■ **Task instructions**
a - Reproduce the passage of the email exchange about SpamAssassin training from "2016-05-31 Thread Antony" up to and including "well SA works.".
b - Continue the email exchange about SpamAssassin training after its final line.

───── Quoted text

2016-05-31 Thread Antony Stone
On Tuesday 31 May 2016 at 15:32:49, Reindl Harald wrote:

> Am 31.05.2016 um 15:28 schrieb Antony Stone:
> > 2. You should be aware (*especially* if using this stuff as the basis of
> > a research project - any competent referee should pick up on something
> > like this) that SA works best when the emails it is asked to process are
> > from the same source as it has been trained with.  In other words, you
> > shovel real emails through a real mail server and train SA using this
> > spam and ham; you then use that trains SA to assess mail passing through
> > that same mail server, for the same users.  Anything significantly
> > varying from this is not going to work well, and is certainly not a good
> > test of how well SA works.
> 
> not true - i heard similar nonsense about "you can't re-use you MX bayes
> database on a submission server" - i can, do and it works like a charm

Oh!

──────────
───── Data

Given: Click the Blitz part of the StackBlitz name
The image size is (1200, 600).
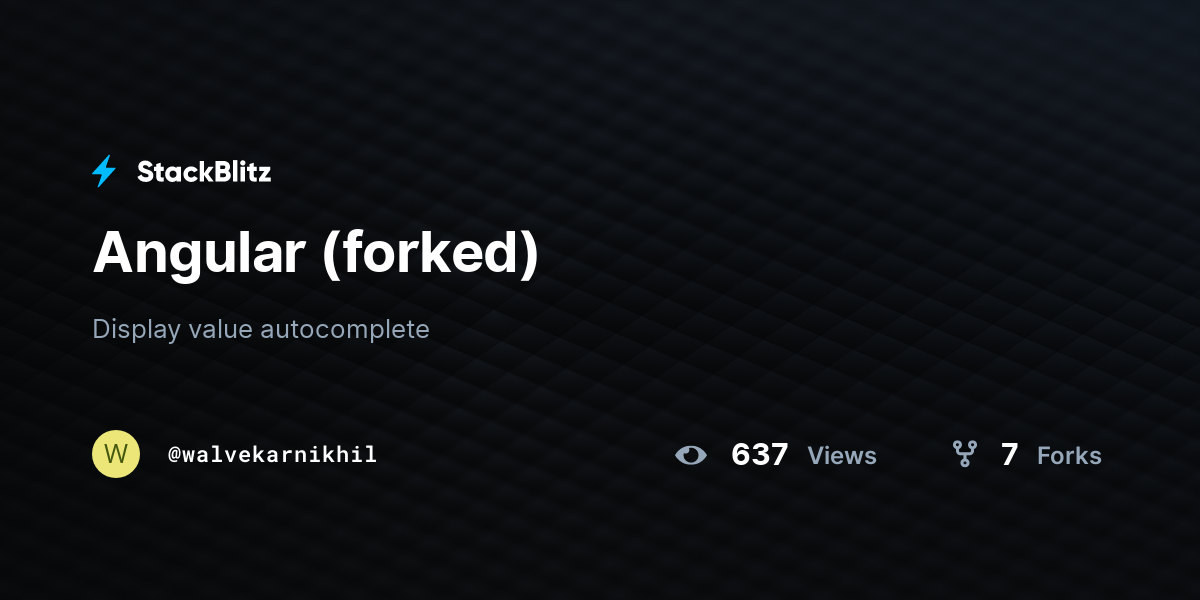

──────────

■ **Expected results**
a -
2016-05-31 Thread Antony Stone
On Tuesday 31 May 2016 at 15:32:49, Reindl Harald wrote:

> Am 31.05.2016 um 15:28 schrieb Antony Stone:
> > 2. You should be aware (*especially* if using this stuff as the basis of
> > a research project - any competent referee should pick up on something
> > like this) that SA works best when the emails it is asked to process are
> > from the same source as it has been trained with.  In other words, you
> > shovel real emails through a real mail server and train SA using this
> > spam and ham; you then use that trains SA to assess mail passing through
> > that same mail server, for the same users.  Anything significantly
> > varying from this is not going to work well, and is certainly not a good
> > test of how well SA works.

b -
I had read SA documentation such as
https://spamassassin.apache.org/full/3.1.x/doc/sa-learn.html which contains 
comments such as:

"The pros of Bayesian spam analysis:
Can greatly reduce false positives and false negatives.
 - It learns from your mail, so it is tailored to your unique e-mail flow."

"You're urged to avoid using a publicly available corpus (sample) - this must 
be taken from YOUR mail server, if it is to be statistically useful. 
Otherwise, the results may be pretty skewed."


If this sort of advice is incorrect, maybe a request should be raised with the 
SA developers to update the official documentation?


Antony.

-- 
If the human brain were so simple that we could understand it,
we'd be so simple that we couldn't.

   Please reply to the list;
 please *don't* CC me.


Re: Spamassassin not capturing obvious Spam

2016-05-31 Thread Shivram Krishnan
BTW I am using SA as an oracle for Blacklisting. Our research concerns with
combining multiple sources of blacklist and also consider the historical
importance of an IP in a blacklist to create a very effective master
blacklist.

Let me give you an example.
Suppose an IP address 1.2.3.4 appeared on Jan 1 ,2016 in Blacklist A.
1.2.3.4 stayed on Blacklist A for about 12 hours.

We have developed a system which assigns a score to 1.2.3.4. If the score
allocated to 1.2.3.4 is high we include it in our Master Blacklist.

To evaluate the performance of the master Blacklist in terms of hitrate and
false positives we plan to use SA.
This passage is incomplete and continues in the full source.